## Stated problem 1:
In the discussion of slow Module::Build tests, change "Pod::Simple" to "Pod::Man" and give the passage from "Leon, I completely" to "improved there too." with that change.
## Stated problem 2:
Name every username shown as commenting in the thread about slow Module::Build tests.
## Stated problem 3:
Please continue the forum thread about slow Module::Build tests from its last comment onward.

Some of those tests really do take far longer than they should. Specially install.t is rather worrysome. It seems all slow tests use Distgen (t/lib/Distgen.pm) to do Build.PL cycles, I ran NYTProf on t/tilde.t and it turns out to spend 90% of its time in do_system and _backticks.

We could take a good look at what tests really need to DistGen route and which ones don't. I suspect there's a lot to win there.

kenahoo commented 11 years ago

Leon, I completely agree. If the only way to test many things is through a full Distgen cycle, that also probably indicates a lack of a good enough API.

Leont commented 11 years ago

Turns out that in t/install.t, the slowest test we have, Module::Build spends about 75% of its time in Pod::Simple. I guess something could be improved there too.

kentfredric commented 11 years ago

You can get a sizeable speedup installing most of cpan ( mb included ) via exporting HARNESS_OPTIONS=j10

You can't really do it for all modules, as quite a few have race conditions, or order-implicit behaviour. The most common flaw I hit was two tests creating and deleting the same paths, instead of using a File::Temp, which caused confusing failures.

But it most definitely shaves a few seconds of MB install/test.

https://gist.github.com/kentfredric/5646436

Odd points though: For some reason install.t takes only 3000ms, and I can't explain why its running so fast. I know the first time I ran my tests, it took a full 50+ seconds, but now its taking substantially less, as if its caching somewhere, but I haven't worked out /where/ its getting cached, and I've used a clean scratch directory each time.

miyagawa commented 11 years ago

@kentfredric i know I can speed up using -j, or even just skip tests to make it fastest, but the reason I brought up the issue here is to make it fast for everyone, so that the first-time experience for CPAN installation gets smooth, instead of waiting for 3 minutes to start actually building any module that uses MB.

kenahoo commented 11 years ago

The most common flaw I hit was two tests creating and deleting the same paths, instead of using a File::Temp, which caused confusing failures.

Eek, we should fix that.

## Collected data:
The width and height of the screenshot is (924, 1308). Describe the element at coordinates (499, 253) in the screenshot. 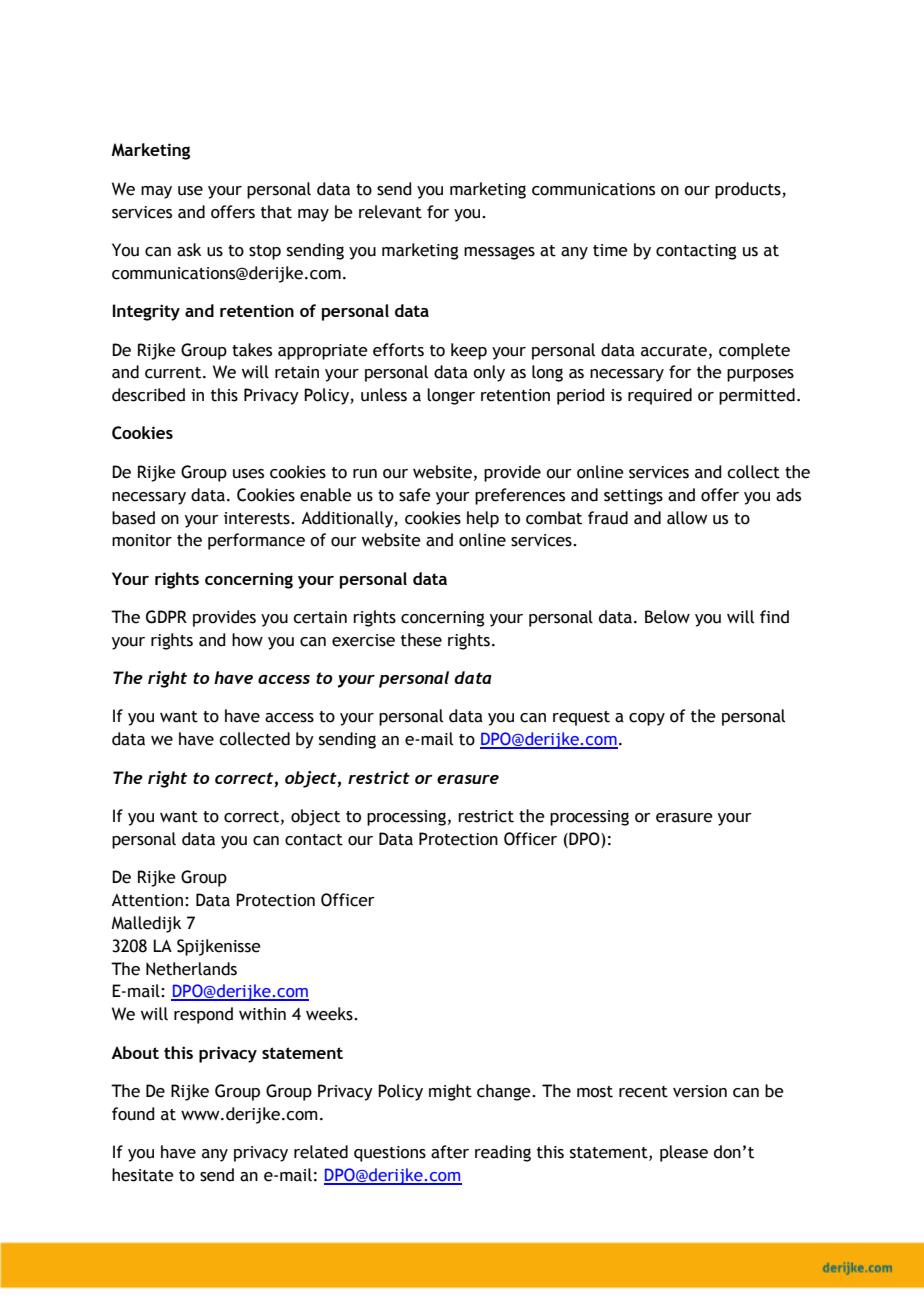

I see `messages` at that location.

## Task output 1:
Leon, I completely agree. If the only way to test many things is through a full Distgen cycle, that also probably indicates a lack of a good enough API.

Leont commented 11 years ago

Turns out that in t/install.t, the slowest test we have, Module::Build spends about 75% of its time in Pod::Man. I guess something could be improved there too.

## Task output 2:
kenahoo, Leont, kentfredric, miyagawa

## Task output 3:
ewilhelm commented 11 years ago

from Ken Williams on Friday 24 May 2013:

The most common flaw I hit was two tests creating and deleting the same paths, instead of using a File::Temp, which caused confusing failures.

Eek, we should fix that.

At one point, I went through and added $$ to all of the temp dirs to prevent any parallel tests from conflicting like this. If that didn't stick, I'm not sure whether a better abstraction would help or if it just requires more frequent checking to keep it parallel-clean (travis ci with -j999 ... ?)

--Eric


http://scratchcomputing.com

kenahoo commented 11 years ago

More frequent checking would be good, but I think we should use File::Temp instead of $$-insertion.

On Fri, May 24, 2013 at 6:01 PM, Eric Wilhelm notifications@github.comwrote:

from Ken Williams on Friday 24 May 2013:

The most common flaw I hit was two tests creating and deleting the same paths, instead of using a File::Temp, which caused confusing failures.

Eek, we should fix that.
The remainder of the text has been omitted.